Talking about Dillon and what happened is bringing that feeling back again. I want the soup so bad I can taste it, but I feel my appetite fading fast. I just don’t know if I have it in me to tell him that we need to stop talking.
“Here,” he says as he lifts the spoon from the container, holding his other hand underneath it and moving toward me. “Someone needs to eat. I can see it all over her face.”
As I accept the spoon into my mouth, I feel a familiar ache in my chest. I’m sure he wasn’t intending for it to be anything other than sweet, but if he remembers anything about our time together when we were younger, he has to realize just how close to the way things used to be this is.
I feel like a baby.
“Talk to me, Belle. You went from being so damn happy, to looking like I ran over your cat or something. What’s going on?”
Talk to me Belle.
If only it were that easy.
As I start typing to him, I stop because I feel the wetness on my cheeks before I even realize I’ve done it at all. I’m crying.
“Shit! I keep doing this to you. Belle, I’m sorry!” he says, his voice pleading as he reaches across to me and wraps his hand around my own. “I keep saying shit without thinking about it. Please forgive me?”
I want to text him and tell him he has nothing to be sorry for, that I have no idea why I’m crying and that it doesn’t have anything to do with him, but I can’t do any of that. The tears keep falling and my eyes are so clouded with them I can’t even see my phone, let alone the letters to touch to get the words out.
He pulls me to him and I’m calmed by the beating of his heart through his shirt. It’s strong and steady and at certain points it seems to speed up and then slow down again. It sounds like the beat of a drum, the steady rhythm that’s happening now. It’s only when I attempt to pull away that he stops me, placing both of his hands on my cheeks, his light green eyes locked on my now tear stained blue ones.
It’s almost as if time stops in that moment and as much as I want to break the eye contact, unable to handle it, I’m frozen in place. I can’t look away; it might actually hurt me to do it.
“Isabelle…” he says his tone calm, the sound of his voice low. “Say you forgive me…”
I know what he wants me to do, but I can’t give it to him. Not without completely pulling away and reaching for the phone that somehow dropped when he pulled me to him.
“Screw it.” He says, this time his voice crystal clear, but before I can process what he means by it, his lips press to mine and any thought I might have been able to come up with fades away.
At least it does until I remember that I’ve never done this before and I don’t have the first clue what I’m even supposed to do. Our lips are pressed together, neither one of us moving. Just the way it was when we were looking at each other, we seem to be completely locked in place. My eyes are closed as I embrace the tingling sensation that came the minute his lips touched mine. The one I never want to end.
He breaks away, but instead of completely backing away the way I expect him to, he places two more kisses on the corners of my lips and the tingle, along with the scent of whatever cologne he’s wearing, mix with the feel of his breath on my skin, making me lightheaded. It’s only when he finally backs away that I open my eyes and I’m met again with the intense stare coming from his.
“I—forgive—you.”
Kayden
I have no clue what I’m doing. I just know I can’t stop.

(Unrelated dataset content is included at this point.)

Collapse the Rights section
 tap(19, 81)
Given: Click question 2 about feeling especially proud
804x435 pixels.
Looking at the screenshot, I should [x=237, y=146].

I brought Isabelle back to school with five minutes to spare, proceeding to walk her to classes before driving her home. We fell back into the same routine, like we didn’t just have this monumental shift happen a couple of hours before.
Not only did I do something completely out of character and kiss her, but right after it she spoke to me.
When I told her I was sorry, I meant it. Not thinking as usual, I lost my mind when she mentioned what Dillon said. I’m not sure how, but it seemed to get more messed up after that. All I did was attempt to be cute and feed her some of her food, but tears started falling. I screwed up again.
I could tell she’d never been kissed before. The minute I pressed my lips to hers, it’s like she completely froze, but then again, so did I. It wasn’t planned, me kissing her, but the way she looked at me, I knew I had to.
Her lips were so damn soft I didn’t want to break away from them. I’m not sure what she puts on them, but they are the softest pair of lips I’ve ever felt before and it’s not exactly a secret that I’ve kissed a lot of girls.
Things got even weirder after that because when I asked her to forgive me, it should have been for making her cry, but it wasn’t, not entirely. I was asking her to forgive me for everything. I needed it like I need air to function, that’s how important it was to me. I didn’t expect her to ever say it out loud. All I wanted was her familiar text and I would have been fine, but I got so much more than that.